(Bu yazıda Türkçü-ırkçılık örneği üzerinde durulmuş, ama hüküm ve değerlendirme, Kürtçülük vb. bütün ırkçılıklar ve etnik davalar için geçerlidir. H.K.)
Ahmed Naim Bey halis Türkçülerin tezini şöyle çürütüyor:
Bunlar ile uzun boylu tartışmanın manası yok. Aşılamak istedikleri şey açıkça dinsizlik mefkûresidir. Halktan dini soyup onun yerine bir başka şey konamayacağını, “Allah'ın dinini hakim kılma: i'lây-ı kelimetüllah” uğruna kılı deprenmeyen bir herifin ta Kamçatka yaylalarındaki ırkdaşları için silaha sarılamayacağını, bin yıldan beri kardeşimdir dediği, bin yıldan beri sevincine ve kederine ortak olduğu, uğrunda hayatını feda etmekten çekinmediği din kardeşini bırakan bir kimsenin Sibirya'nın bilmem hangi boz ovalarında hristiyan mı, şamanî olduğu bilinmeyen Yakut kardeşini sevemeyeceğini düşünemeyen, Türklerin ikbal devirlerinin İslam dinine sımsıkı sarıldıkları dönemde olduğunu, gerileyip bozulmalarının ise iman ve inancın gerilemesi ile başladığını gizleyen kişilerle
tartışma yeri herhalde bu makale değildir.

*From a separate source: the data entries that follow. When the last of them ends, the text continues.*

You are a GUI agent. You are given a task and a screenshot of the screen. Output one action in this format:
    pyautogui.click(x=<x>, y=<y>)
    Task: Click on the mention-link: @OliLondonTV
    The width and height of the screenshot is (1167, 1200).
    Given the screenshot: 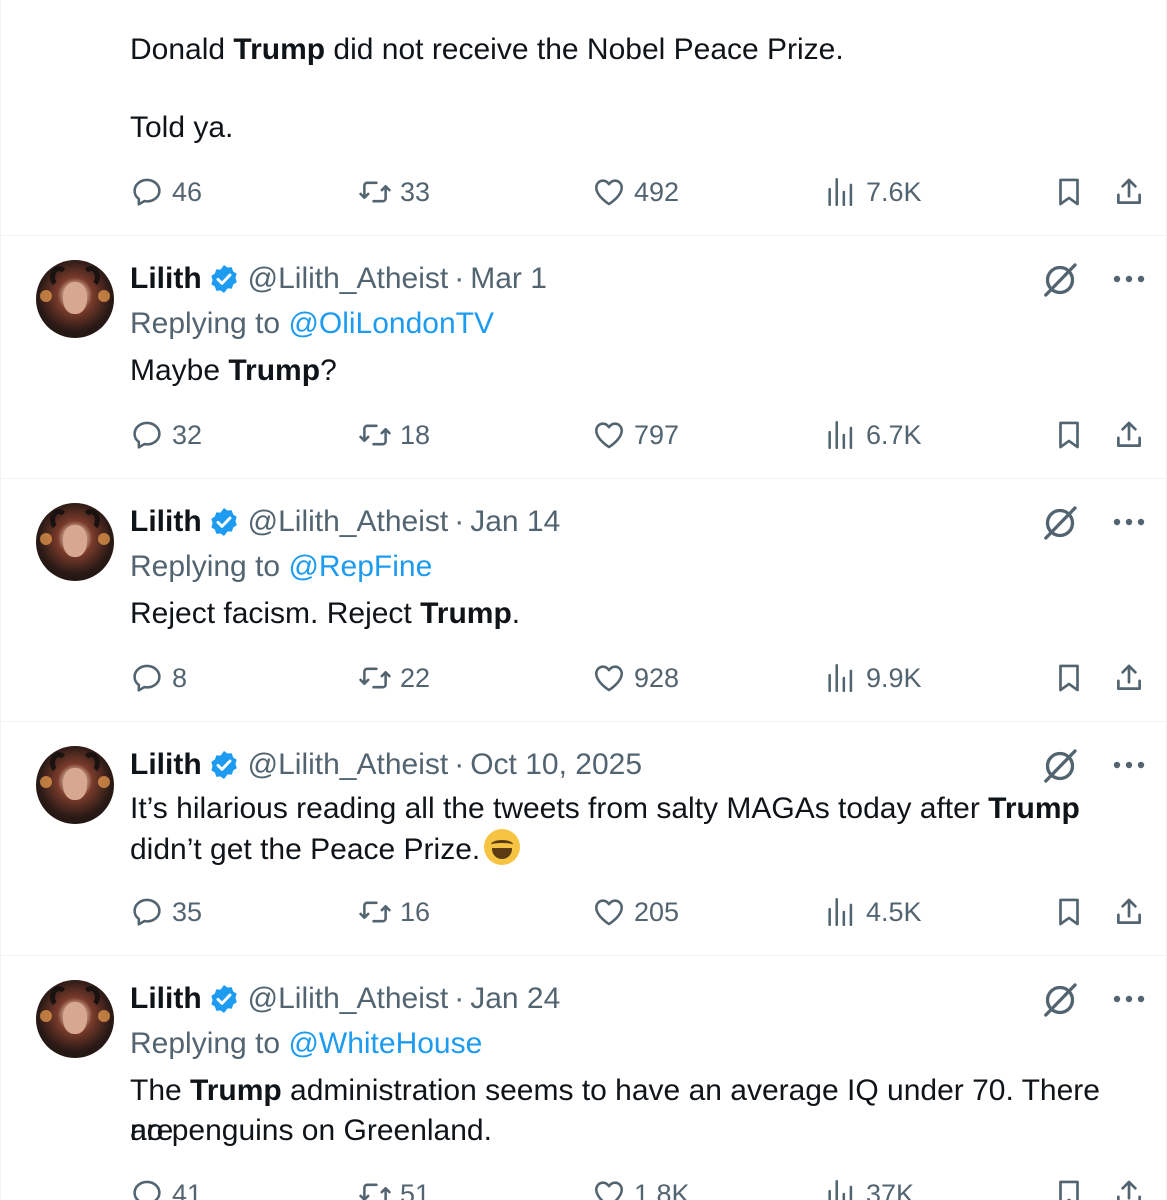 What is the action you would take?
    pyautogui.click(x=391, y=324)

Biz yalnız Türkçü-İslamcılarla dertleşebiliriz. Zira bunlarla İslam dairesinde anlaşmak, onlara hakikati din namına kabul ettirmek daha kolaydır zannındayım. Bunlarla yaptığımız tartışmalarda daha insaflı olduklarını gördüm. Bunlar gerçi Türk unsurunun zayıflığından, yardıma muhtaç olduğundan bahsederler, ama İslam camiasını (topluluğunu, ümmeti) kırmak istemezler. Bu camiayı, hem diğer Müslüman grupların (kavimlerin, ırkların) ayrılmaması hem de Türklerin daha kolay eğitilmesi ve yükselmesi için gerekli görürler.